▶ Work item: Please rewrite the stretch of the data below from the line containing "Identify the location" through the line containing "I want to click on footer-link: 未收到驗證信, so", replacing "post-divider" with "content-divider" and changing nothing else. Leave the pictures out of your answer.

Extracted data entries
================

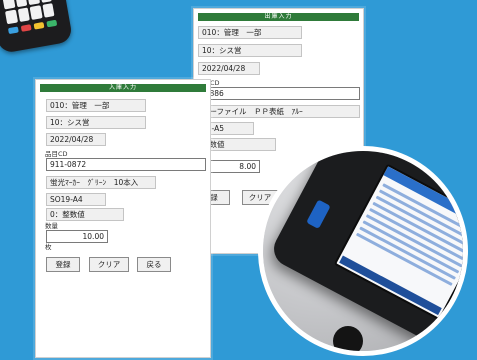 This screenshot has width=477, height=360. Describe the element at coordinates (52, 226) in the screenshot. I see `quantity-label: 数量` at that location.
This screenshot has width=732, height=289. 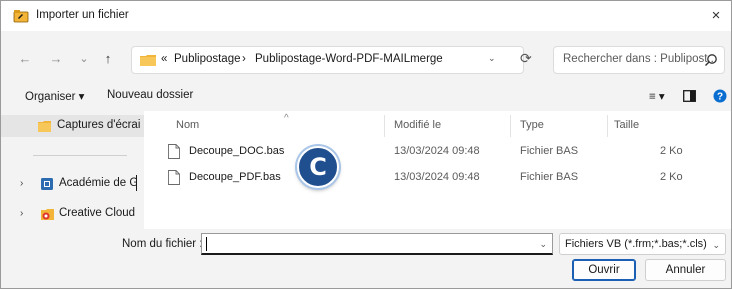 I want to click on address-dropdown-icon: ⌄, so click(x=495, y=58).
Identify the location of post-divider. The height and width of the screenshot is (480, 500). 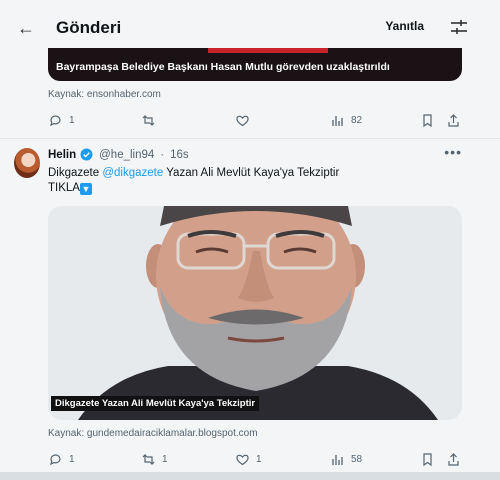
(250, 138).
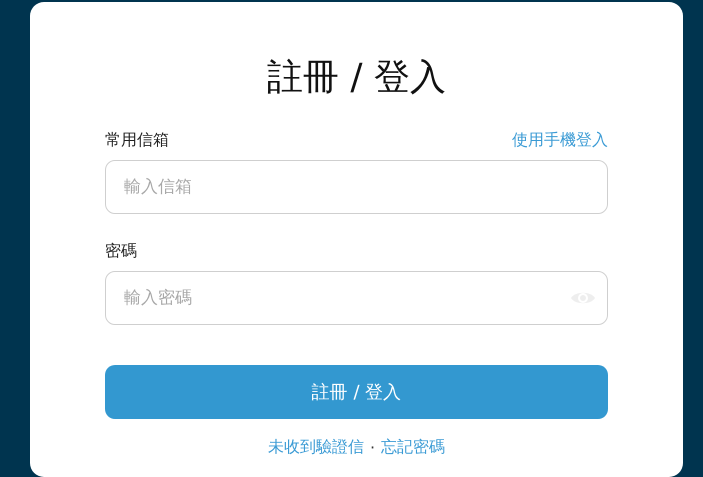  I want to click on footer-link: 未收到驗證信, so click(316, 448).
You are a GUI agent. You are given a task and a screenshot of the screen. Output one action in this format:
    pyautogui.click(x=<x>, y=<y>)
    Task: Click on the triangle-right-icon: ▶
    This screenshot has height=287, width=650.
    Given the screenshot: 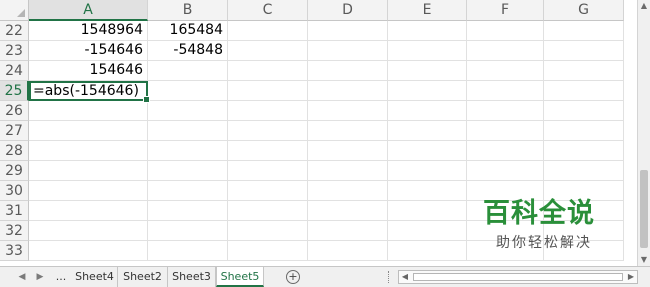 What is the action you would take?
    pyautogui.click(x=40, y=277)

================

▶ Solution:
Identify the location of content-divider. The height and width of the screenshot is (480, 500). 
(250, 138).
  I want to click on footer-link: 未收到驗證信, so click(316, 448).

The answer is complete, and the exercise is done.